▸ Problem requirements
What you return should be the lines from the one with "Task: Apply strikethrough" through the one with "Task: Click the" in the data below, reproduced exactly with both ends, and no pictures at all.

▸ Material provided

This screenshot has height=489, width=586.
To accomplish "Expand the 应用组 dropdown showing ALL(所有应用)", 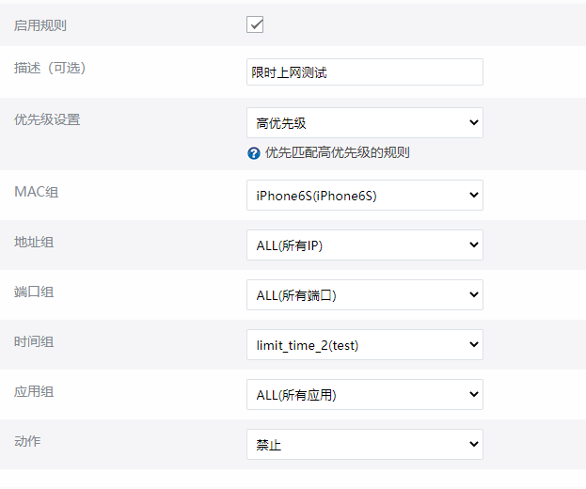I will [x=364, y=395].
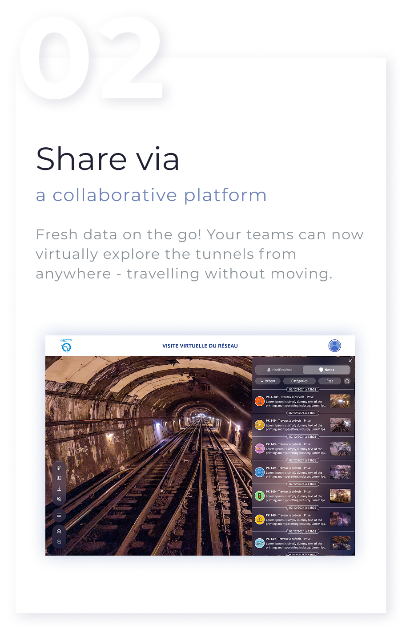Select the Notes tab
The image size is (402, 629).
(326, 370)
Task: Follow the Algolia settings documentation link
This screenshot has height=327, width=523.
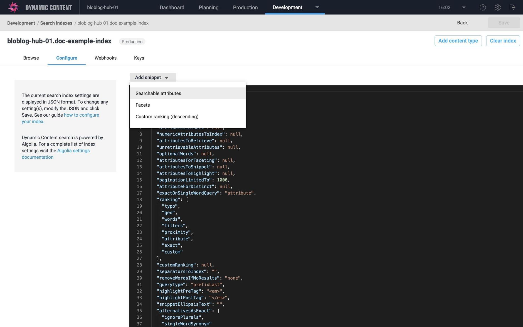Action: pos(73,151)
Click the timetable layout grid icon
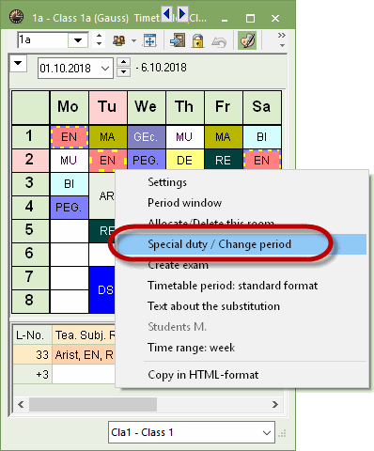The height and width of the screenshot is (451, 374). click(x=149, y=40)
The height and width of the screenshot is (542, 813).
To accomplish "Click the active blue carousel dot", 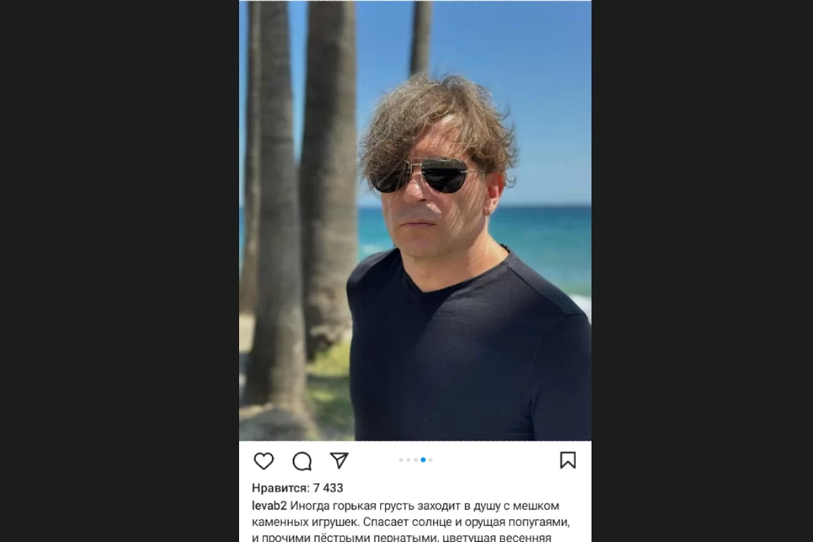I will click(x=423, y=460).
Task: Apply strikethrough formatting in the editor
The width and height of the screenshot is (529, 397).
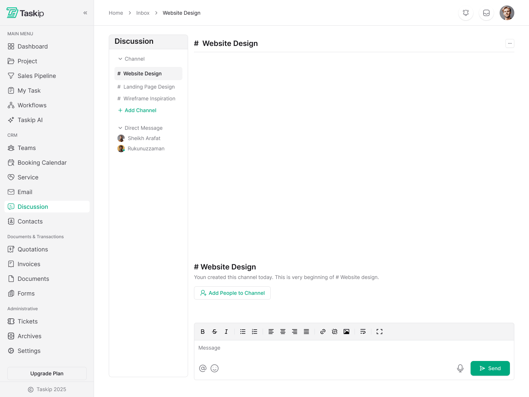Action: pyautogui.click(x=215, y=332)
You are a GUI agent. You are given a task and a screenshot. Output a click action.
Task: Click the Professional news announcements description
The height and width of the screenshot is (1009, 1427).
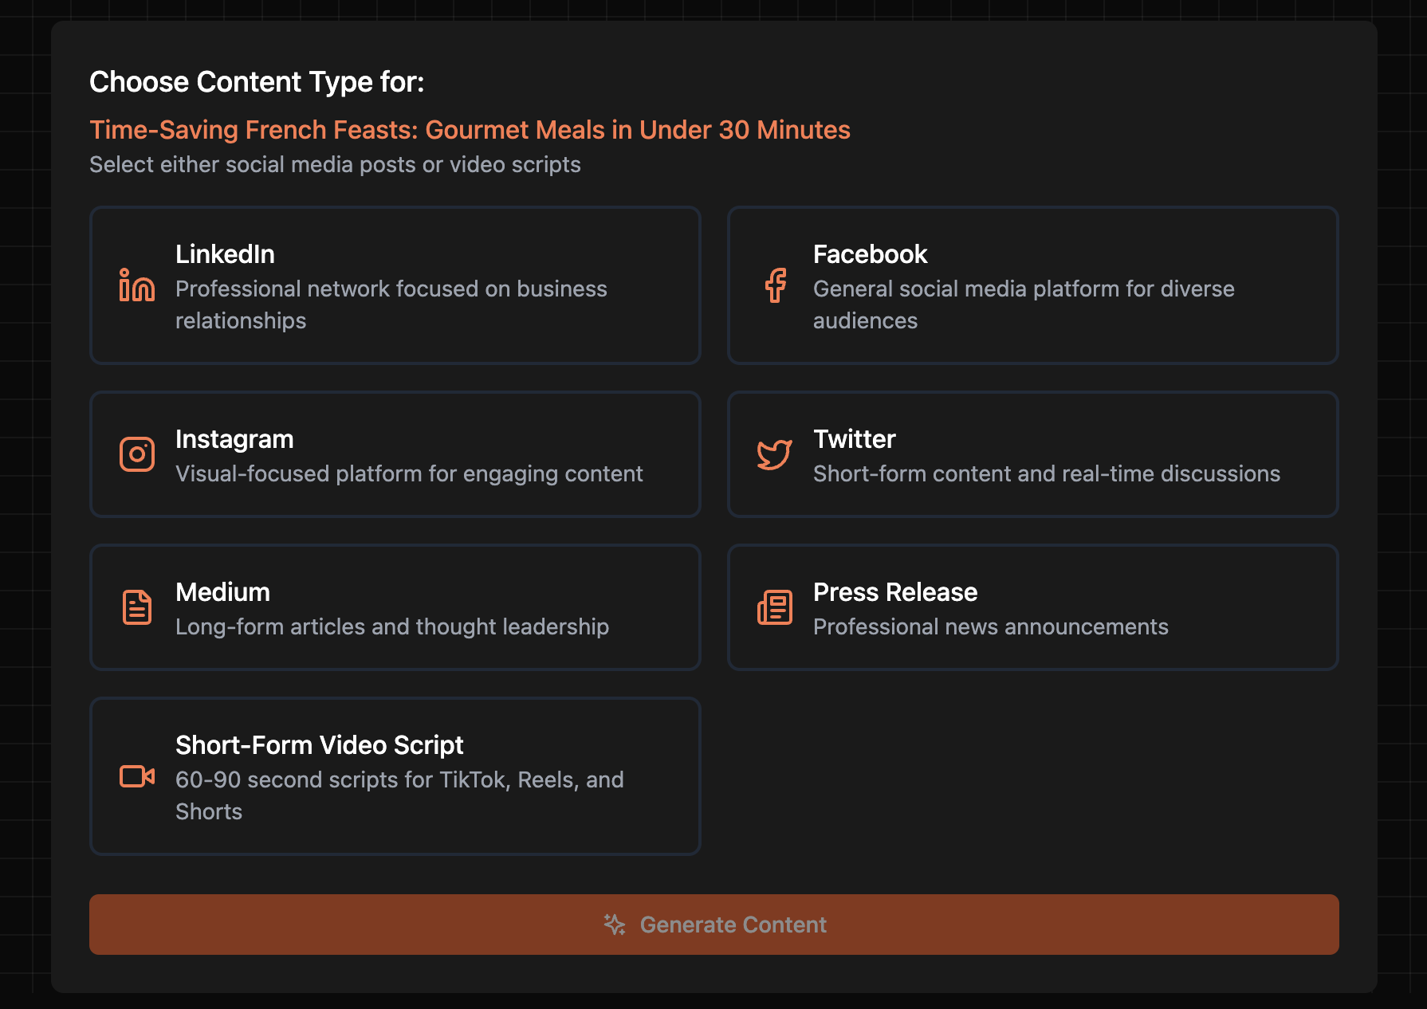click(x=990, y=627)
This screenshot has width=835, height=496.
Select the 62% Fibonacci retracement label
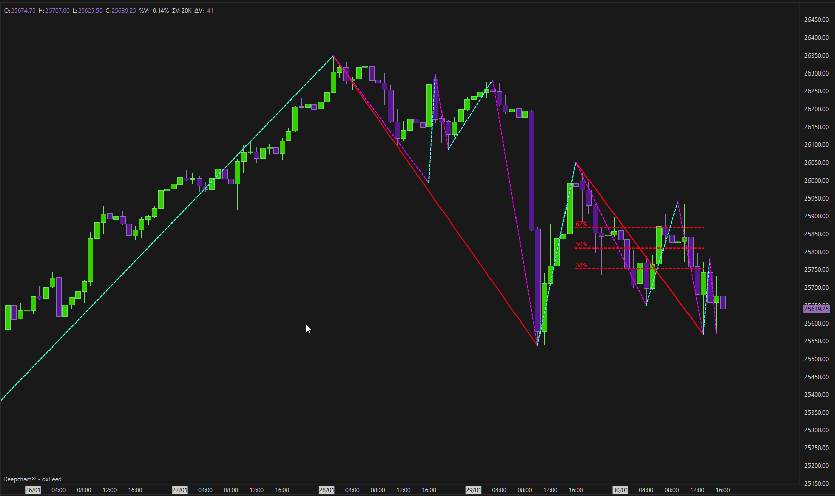(x=581, y=224)
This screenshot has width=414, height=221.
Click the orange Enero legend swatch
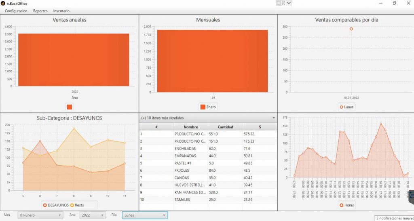203,107
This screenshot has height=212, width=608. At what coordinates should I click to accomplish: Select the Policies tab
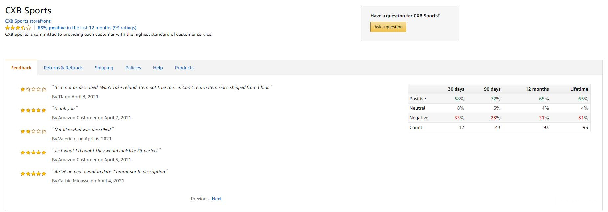pos(133,68)
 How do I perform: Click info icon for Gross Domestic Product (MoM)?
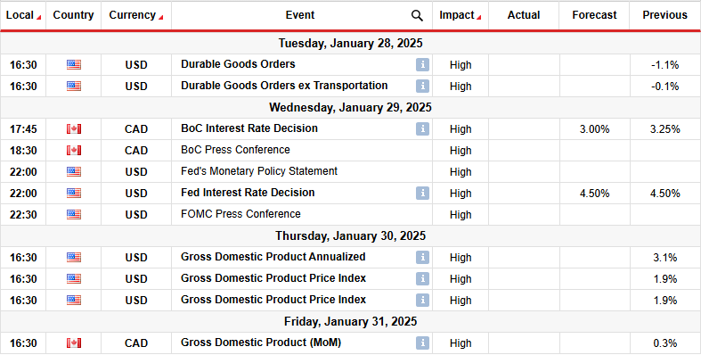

▸ Your solution
Task: Apply strikethrough formatting in the editor
The width and height of the screenshot is (529, 397).
Action: pyautogui.click(x=215, y=332)
You are a GUI agent. You are given a task and a screenshot. Output a click action.
Task: Click the Professional news announcements description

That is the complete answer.